Benjamin Chemouny

Benjamin Chemouny

Un rapport parlementaire du 9 juillet 2014 fait état de tensions de « plus en plus visibles » entre parents et professeurs. Comment expliquez-vous que le dialogue soit devenu si « compliqué » ?

Avant 1989 et la loi Jospin , le dialogue n’était pas considéré comme nécessaire. C’était à chacun son rôle : d’un côté, les professeurs enseignaient et, d’un autre, les familles éduquaient à la maison. Depuis vingt ans, les choses ont changé. Des dizaines de textes officiels sont venus renforcer le rôle des parents dans l’éducation des enfants. Résultat : il y a une demande légitimement plus forte des parents pour savoir ce qui se passe à l’école. Et cela crée naturellement des frictions…

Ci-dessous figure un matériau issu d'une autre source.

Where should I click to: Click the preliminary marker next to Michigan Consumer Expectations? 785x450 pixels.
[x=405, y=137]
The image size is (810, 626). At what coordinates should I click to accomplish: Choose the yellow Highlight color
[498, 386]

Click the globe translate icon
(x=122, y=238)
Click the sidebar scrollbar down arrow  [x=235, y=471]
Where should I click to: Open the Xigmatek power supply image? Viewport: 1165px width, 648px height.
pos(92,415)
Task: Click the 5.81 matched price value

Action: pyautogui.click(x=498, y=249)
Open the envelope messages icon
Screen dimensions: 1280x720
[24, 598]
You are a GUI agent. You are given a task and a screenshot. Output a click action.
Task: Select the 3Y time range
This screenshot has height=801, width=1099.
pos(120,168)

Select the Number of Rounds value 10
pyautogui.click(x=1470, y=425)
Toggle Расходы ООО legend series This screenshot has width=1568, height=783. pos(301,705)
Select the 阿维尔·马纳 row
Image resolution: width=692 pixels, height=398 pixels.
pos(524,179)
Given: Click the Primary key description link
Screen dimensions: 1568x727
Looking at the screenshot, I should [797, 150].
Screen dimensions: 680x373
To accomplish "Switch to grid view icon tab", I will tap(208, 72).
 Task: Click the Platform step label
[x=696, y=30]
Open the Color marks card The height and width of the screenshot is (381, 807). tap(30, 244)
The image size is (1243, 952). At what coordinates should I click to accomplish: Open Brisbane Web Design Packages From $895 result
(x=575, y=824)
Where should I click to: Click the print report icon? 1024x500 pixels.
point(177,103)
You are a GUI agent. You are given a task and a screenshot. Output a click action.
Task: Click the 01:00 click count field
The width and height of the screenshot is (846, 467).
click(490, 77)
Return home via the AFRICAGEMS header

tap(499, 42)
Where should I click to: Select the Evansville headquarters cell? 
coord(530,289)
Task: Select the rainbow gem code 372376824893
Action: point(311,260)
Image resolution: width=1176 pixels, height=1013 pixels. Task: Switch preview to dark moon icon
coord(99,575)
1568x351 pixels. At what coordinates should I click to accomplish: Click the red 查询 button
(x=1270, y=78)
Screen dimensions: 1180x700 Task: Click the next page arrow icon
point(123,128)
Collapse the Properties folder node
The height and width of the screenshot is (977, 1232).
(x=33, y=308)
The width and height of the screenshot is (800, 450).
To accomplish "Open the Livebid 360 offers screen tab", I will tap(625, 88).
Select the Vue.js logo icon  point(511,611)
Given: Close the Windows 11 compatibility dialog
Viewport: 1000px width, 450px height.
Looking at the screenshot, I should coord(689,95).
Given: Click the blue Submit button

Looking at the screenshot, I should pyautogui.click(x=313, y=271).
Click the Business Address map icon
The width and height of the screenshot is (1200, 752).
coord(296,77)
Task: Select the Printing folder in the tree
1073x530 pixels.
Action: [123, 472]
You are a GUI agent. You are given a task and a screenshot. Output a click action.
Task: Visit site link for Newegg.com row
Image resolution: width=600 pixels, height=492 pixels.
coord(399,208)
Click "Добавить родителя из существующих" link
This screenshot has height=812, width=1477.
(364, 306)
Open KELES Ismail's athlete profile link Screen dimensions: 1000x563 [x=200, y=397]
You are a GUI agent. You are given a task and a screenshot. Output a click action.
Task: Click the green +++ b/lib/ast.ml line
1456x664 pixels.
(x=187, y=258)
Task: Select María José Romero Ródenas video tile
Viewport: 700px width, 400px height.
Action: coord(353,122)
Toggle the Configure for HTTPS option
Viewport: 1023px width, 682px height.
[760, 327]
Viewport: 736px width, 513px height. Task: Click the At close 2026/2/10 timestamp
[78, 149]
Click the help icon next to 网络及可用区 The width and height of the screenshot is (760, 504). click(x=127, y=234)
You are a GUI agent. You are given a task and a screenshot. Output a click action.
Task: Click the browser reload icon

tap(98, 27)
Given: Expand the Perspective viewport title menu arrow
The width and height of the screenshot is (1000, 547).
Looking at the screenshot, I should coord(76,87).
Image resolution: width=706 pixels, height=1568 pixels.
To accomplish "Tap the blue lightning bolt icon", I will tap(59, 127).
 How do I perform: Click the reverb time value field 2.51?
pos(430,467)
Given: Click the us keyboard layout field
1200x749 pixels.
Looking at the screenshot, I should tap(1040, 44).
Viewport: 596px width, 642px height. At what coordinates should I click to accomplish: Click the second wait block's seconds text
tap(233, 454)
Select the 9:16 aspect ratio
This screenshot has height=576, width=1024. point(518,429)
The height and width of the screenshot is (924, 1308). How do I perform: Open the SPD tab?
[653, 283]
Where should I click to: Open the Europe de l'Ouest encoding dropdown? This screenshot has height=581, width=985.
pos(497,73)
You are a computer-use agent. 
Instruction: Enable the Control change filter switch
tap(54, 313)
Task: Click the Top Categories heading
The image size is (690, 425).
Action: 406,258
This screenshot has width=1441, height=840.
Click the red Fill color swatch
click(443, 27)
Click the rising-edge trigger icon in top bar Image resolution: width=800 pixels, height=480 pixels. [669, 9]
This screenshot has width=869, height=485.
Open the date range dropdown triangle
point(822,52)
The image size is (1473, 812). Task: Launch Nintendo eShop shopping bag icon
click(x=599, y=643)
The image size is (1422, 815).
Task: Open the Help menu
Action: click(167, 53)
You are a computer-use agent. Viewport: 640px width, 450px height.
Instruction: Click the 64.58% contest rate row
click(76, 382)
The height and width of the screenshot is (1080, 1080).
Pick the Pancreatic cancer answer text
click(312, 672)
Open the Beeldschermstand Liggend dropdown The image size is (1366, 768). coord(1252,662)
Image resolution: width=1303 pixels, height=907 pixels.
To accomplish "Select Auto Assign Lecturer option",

Les enseignants sous-estiment-ils le dialogue avec les parents ? Pourquoi est-ce si important ?

Certains enseignants sont méfiants vis-à-vis des parents. En salle des profs, on entend en général deux reproches : soit les parents sont jugés démissionnaires car l’enseignant ne les voit guère ; soit ils sont considérés comme envahissants lorsqu’ils s’immiscent dans le travail des enseignants. Cette vision, un peu caricaturale, n’est pas constructive. En même temps, les tensions sont normales car enseignants et parents s’occupent, à tour de rôle, de l’éducation des enfants. Il faut néanmoins renouer le dialogue et mener un important travail d’informations. Plusieurs études montrent que lorsqu’il y a un partenariat avec les familles, les résultats des élèves sont meilleurs. Dans les quartiers populaires, contrairement à certaines idées reçues, les familles qui n’ont pas – ou peu – été à l’école ont le désir de beaucoup s’investir. Problème : bien souvent, elles ne savent pas comment s’y prendre. Il faut leur expliquer les « codes » de l’école et le rôle de chacun. On favorise ainsi la réussite des enfants.

Que préconisez-vous pour améliorer les choses ?

Ne surtout pas négliger la préparation de la réunion de rentrée. C’est le moment où l’on scelle le pacte avec les parents, il y a donc une « opération séduction » à mener. Expliquer, c’est rassurer. D’une manière générale, je conseille d’ouvrir la classe aux parents, en accord avec sa hiérarchie bien sûr.

Dans quel cadre les recevoir ?

Il est possible de le faire lors d’un atelier d’arts plastiques ou d’un projet de ludothèque par exemple. Tout est une question d’envie. Il ne s’agit pas de les inviter à être des spectateurs, ni même des assistants comme lors des sorties scolaires, mais plutôt de vrais partenaires que l’on implique. Concrètement, ils peuvent réexpliquer les consignes d’un exercice aux élèves qui n’ont pas bien compris. Les parents se rendent ainsi mieux compte de toutes les contraintes de gestion de classe. J’en reçois régulièrement et je n’en ai jamais vu un repartir avec un discours négatif sur les enseignants. Chaque projet de classe peut être un bon prétexte à l’ouverture de la classe aux parents. Par ailleurs, quand je les reçois en réunion collective, j’essaie d’organiser un rapide sondage pour caler un horaire qui convienne au plus grand nombre. Il est important de les recevoir d’égal à égal, en leur proposant, pourquoi pas, un café ou un thé.

Les enseignants ont-ils le temps de rencontrer tous les parents individuellement comme vous le conseillez ?

C’est une question d’organisation. Je rappelle aussi que nous avons l’obligation de rencontrer au moins deux fois par an les parents dans chaque classe, de manière collective ou individuelle. Encore une fois, les parents ont besoin d’être entendus et informés. Combien de parents connaissent bien le fonctionnement d’une école ? Je le constate au quotidien : beaucoup pensent que le directeur de mon école est mon supérieur hiérarchique, d’autres me demandent le classement de leur enfant…

Comment réagir face aux parents trop « intrusifs » ?

Évidemment, plus on dialogue et plus on s’expose à de nouvelles questions. C’est un défi à relever, mais cela vaut le coup : la progression des élèves en dépend.
Je conseille d’être à deux pour recevoir les parents, de s’entourer par exemple du directeur ou de la directrice de l’école. Les parents n’étant pas dans une posture professionnelle, ce sont aux enseignants de s’engager en priorité dans le partenariat.